Mine does that too.. (Satellite A70)

----------

## badgers

sorry, I am trying to get suspend2 setup

what command do you issue to suspend to ram (S3 state)?

----------

## Zarhan

For me, downgrading to 2.6.16 kernel helped - with several different computers.

Haven't tested kernel 2.6.18 yet.

----------

## Zarhan

Mmm, 2.6.18 does not work for me either. I wonder what's broken in there.

----------

## Cottonee

Suspend2 for 2.6.18 requires hibernate-script version 1.93 to work. You better check the script and make sure you get the right version.

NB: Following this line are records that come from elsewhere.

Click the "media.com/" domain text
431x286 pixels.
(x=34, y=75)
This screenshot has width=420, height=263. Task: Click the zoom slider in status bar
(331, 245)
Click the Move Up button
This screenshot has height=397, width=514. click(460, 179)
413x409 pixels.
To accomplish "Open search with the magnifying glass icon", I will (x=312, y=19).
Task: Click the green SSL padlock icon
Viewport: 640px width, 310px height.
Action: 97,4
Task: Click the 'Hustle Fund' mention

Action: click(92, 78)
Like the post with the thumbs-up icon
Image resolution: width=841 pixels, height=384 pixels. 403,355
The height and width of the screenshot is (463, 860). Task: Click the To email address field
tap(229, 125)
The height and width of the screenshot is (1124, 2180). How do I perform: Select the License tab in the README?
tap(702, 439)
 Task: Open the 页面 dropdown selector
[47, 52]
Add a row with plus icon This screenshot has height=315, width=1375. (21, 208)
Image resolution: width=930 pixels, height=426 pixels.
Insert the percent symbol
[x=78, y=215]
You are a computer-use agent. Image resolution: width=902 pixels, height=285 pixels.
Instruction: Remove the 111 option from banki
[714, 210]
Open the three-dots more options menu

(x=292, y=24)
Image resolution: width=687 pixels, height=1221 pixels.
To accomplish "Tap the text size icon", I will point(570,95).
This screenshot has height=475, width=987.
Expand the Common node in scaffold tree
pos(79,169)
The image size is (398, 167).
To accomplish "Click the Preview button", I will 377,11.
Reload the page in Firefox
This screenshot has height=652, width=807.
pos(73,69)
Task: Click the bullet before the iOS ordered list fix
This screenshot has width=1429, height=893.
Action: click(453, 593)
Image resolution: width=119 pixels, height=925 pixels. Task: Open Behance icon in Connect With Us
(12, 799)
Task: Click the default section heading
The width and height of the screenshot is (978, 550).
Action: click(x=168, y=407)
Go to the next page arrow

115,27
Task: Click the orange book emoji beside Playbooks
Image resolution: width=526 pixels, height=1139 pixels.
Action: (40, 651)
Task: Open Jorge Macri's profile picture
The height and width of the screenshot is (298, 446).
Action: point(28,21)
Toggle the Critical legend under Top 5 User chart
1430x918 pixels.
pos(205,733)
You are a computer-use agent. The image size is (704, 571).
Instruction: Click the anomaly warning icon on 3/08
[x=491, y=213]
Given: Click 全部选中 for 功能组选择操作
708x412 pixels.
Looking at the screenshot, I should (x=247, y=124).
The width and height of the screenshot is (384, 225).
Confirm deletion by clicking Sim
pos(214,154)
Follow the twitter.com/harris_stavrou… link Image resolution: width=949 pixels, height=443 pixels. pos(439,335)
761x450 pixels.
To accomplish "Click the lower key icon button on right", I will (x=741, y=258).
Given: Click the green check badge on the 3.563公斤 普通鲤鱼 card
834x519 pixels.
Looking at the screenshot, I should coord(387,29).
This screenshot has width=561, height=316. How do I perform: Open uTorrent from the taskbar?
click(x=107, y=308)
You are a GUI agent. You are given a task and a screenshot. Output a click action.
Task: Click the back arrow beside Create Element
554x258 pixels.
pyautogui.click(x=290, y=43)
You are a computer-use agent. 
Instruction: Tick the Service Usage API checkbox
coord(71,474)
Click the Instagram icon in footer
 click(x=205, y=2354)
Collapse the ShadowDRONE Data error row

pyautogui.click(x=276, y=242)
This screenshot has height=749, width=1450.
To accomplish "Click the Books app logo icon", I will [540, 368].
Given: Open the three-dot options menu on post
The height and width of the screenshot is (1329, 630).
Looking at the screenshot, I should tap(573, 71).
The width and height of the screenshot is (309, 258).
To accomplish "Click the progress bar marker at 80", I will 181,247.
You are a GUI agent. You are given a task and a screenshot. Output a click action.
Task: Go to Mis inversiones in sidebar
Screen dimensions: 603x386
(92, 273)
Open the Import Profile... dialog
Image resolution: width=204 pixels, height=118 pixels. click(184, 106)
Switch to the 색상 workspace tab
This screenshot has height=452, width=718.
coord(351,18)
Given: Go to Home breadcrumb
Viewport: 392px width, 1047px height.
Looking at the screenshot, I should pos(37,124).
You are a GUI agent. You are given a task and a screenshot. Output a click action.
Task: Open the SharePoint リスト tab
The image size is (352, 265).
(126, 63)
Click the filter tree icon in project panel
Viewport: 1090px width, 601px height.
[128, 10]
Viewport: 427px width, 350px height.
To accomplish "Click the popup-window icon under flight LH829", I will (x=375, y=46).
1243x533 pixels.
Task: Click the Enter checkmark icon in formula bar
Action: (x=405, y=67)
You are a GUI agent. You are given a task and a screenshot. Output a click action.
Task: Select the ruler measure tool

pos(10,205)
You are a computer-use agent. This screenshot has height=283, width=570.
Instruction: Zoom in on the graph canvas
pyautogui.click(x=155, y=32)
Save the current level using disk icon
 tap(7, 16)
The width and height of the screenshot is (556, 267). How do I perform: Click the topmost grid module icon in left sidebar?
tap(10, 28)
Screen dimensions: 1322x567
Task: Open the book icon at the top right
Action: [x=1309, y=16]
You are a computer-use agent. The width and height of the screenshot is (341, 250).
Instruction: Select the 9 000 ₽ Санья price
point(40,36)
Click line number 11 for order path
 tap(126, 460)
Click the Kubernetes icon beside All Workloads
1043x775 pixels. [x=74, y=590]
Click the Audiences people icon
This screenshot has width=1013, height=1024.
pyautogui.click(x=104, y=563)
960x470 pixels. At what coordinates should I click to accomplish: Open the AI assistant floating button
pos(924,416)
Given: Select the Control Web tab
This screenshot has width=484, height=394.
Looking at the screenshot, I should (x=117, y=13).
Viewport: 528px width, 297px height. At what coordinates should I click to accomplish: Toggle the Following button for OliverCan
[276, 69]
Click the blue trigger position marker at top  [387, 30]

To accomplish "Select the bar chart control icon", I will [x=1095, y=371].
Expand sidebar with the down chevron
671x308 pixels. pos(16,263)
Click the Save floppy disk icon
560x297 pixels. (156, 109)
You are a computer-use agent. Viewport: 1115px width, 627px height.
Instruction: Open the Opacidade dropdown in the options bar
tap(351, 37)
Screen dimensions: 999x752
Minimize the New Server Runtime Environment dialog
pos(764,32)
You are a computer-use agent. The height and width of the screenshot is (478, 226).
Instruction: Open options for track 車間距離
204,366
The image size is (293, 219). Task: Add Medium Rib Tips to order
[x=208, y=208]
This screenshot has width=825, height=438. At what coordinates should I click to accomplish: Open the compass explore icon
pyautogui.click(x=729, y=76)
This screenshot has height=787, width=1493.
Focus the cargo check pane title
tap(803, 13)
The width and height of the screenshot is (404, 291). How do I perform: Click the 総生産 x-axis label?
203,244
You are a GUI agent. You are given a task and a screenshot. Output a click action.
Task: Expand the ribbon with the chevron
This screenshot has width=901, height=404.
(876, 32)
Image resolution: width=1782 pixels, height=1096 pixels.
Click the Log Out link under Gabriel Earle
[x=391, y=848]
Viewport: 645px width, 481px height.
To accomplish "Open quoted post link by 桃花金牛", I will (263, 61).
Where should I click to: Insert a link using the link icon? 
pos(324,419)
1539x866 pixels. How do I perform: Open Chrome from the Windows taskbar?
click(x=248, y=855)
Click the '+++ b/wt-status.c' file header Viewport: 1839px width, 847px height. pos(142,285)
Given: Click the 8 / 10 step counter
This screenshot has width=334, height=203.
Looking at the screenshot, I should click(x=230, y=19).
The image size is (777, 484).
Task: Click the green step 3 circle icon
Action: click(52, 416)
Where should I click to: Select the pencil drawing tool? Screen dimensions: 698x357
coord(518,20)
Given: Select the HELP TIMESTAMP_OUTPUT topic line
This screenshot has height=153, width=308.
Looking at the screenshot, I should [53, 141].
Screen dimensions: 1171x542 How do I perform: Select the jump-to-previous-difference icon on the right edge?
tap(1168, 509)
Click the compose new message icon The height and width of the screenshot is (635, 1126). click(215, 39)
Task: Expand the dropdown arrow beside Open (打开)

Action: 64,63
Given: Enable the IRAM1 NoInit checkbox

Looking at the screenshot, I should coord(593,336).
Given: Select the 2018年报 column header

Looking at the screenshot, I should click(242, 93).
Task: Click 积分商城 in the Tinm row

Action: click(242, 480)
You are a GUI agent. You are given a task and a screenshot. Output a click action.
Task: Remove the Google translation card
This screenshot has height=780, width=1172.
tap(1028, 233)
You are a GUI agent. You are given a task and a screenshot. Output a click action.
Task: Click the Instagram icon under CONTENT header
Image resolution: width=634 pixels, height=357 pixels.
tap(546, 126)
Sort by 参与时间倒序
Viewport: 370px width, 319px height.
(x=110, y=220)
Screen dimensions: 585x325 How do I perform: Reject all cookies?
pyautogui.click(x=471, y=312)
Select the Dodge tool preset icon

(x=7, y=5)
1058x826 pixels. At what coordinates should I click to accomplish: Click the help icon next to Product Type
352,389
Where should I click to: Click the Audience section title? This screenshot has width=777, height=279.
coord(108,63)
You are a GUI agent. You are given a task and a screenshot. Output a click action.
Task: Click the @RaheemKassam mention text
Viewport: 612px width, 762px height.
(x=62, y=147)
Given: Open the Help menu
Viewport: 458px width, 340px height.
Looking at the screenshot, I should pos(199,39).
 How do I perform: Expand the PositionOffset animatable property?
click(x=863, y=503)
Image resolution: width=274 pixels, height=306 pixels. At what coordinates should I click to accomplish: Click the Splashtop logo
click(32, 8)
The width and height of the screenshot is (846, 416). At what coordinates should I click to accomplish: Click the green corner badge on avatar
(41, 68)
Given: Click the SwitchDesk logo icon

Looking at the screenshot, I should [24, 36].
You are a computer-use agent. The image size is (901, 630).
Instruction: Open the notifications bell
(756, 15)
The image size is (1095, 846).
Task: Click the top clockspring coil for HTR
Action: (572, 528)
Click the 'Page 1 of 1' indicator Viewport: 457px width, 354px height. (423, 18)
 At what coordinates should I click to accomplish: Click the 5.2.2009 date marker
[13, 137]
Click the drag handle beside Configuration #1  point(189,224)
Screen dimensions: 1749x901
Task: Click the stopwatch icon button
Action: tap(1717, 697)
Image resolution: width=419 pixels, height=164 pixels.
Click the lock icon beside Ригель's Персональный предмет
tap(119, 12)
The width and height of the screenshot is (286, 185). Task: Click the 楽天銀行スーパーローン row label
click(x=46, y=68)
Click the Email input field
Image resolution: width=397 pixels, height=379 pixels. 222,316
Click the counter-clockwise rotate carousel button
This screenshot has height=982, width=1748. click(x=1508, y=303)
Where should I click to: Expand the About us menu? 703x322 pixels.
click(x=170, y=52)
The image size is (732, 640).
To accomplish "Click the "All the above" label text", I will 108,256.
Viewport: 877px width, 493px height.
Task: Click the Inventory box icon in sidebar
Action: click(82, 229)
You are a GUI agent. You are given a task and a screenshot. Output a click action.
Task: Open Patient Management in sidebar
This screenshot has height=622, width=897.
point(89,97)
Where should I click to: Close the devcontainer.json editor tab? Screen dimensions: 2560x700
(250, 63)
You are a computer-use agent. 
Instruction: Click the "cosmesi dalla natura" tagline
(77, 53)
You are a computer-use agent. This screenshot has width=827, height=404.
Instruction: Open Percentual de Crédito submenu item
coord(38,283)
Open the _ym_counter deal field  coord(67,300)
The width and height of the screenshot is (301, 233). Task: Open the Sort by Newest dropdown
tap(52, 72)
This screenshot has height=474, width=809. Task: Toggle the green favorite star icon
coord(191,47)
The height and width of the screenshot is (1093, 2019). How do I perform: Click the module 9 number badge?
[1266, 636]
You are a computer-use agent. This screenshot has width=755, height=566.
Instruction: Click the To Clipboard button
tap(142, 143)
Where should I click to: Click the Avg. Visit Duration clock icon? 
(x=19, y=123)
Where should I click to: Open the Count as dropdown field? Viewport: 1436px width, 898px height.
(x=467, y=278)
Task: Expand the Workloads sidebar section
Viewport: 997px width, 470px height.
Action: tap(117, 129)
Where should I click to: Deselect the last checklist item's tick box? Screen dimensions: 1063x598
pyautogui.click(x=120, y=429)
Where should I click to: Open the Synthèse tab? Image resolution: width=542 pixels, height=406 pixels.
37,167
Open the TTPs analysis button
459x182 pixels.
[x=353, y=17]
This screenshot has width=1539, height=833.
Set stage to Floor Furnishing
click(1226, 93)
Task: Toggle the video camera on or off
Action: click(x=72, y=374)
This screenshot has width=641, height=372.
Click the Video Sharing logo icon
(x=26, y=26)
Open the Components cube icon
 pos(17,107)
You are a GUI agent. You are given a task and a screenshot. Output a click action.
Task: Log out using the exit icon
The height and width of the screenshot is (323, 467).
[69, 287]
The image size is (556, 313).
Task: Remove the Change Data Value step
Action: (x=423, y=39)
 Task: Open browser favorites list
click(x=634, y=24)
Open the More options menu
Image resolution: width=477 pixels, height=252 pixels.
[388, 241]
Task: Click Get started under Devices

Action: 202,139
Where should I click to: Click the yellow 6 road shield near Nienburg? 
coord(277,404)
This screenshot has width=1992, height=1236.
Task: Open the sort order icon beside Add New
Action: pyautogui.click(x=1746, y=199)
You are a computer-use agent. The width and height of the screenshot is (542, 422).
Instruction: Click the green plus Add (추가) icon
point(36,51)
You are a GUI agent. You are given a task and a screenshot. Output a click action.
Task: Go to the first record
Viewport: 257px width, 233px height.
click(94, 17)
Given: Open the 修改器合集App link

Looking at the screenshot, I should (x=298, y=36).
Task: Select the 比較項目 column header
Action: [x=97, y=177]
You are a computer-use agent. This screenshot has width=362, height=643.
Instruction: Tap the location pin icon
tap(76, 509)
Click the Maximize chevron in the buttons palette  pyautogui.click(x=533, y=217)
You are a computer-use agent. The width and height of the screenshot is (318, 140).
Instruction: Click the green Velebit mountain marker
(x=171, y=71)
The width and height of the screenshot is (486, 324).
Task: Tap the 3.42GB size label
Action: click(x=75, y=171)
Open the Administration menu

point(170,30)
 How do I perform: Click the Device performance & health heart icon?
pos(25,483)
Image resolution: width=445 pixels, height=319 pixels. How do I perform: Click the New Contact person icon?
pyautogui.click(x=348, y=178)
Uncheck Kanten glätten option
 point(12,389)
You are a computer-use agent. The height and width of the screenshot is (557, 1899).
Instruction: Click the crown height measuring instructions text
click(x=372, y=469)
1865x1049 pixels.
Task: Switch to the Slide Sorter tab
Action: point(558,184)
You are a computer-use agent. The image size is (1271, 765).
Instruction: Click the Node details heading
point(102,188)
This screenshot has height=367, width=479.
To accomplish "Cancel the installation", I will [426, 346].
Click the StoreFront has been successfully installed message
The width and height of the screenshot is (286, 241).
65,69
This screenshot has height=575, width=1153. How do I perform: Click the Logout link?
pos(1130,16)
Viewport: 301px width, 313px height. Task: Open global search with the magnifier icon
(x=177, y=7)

This might help.   :Wink: 

----------

## Zarhan

Not interested in suspend to disk - just suspend to RAM (S3).

----------

## Cottonee

I think you can use hibernate-script for both suspend to disk and ram. Anyways, I think it might be a bug on this suspend-core itself because, there are a few people already have similar problem. Why don't you try it out with kernel 2.6.16 & 2.6.18 and hibernate-script. Just remember to use script v.19.3 for kernel 2.6.18 and maybe try script v.1.12 with kernel 2.6.16.

----------

## Zarhan

I filed a bug http://bugzilla.kernel.org/show_bug.cgi?id=7183 - In 2.6.17 it seemed to be a wider issue (since I couldn't get *any* of my laptops resume) but in 2.6.18 I have problems only with one of them. Seems to be a driver issue now.

----------

## Onion Avenger

Hooray!  Today I tried the 2.6.18 kernel (vanilla-sources) and am pleased to note that progress has been made with this aggravating issue!  I checked out the changelog for the new kernel version and there have been not a few updates that related to suspend/resume issues, for quite a variety of drivers.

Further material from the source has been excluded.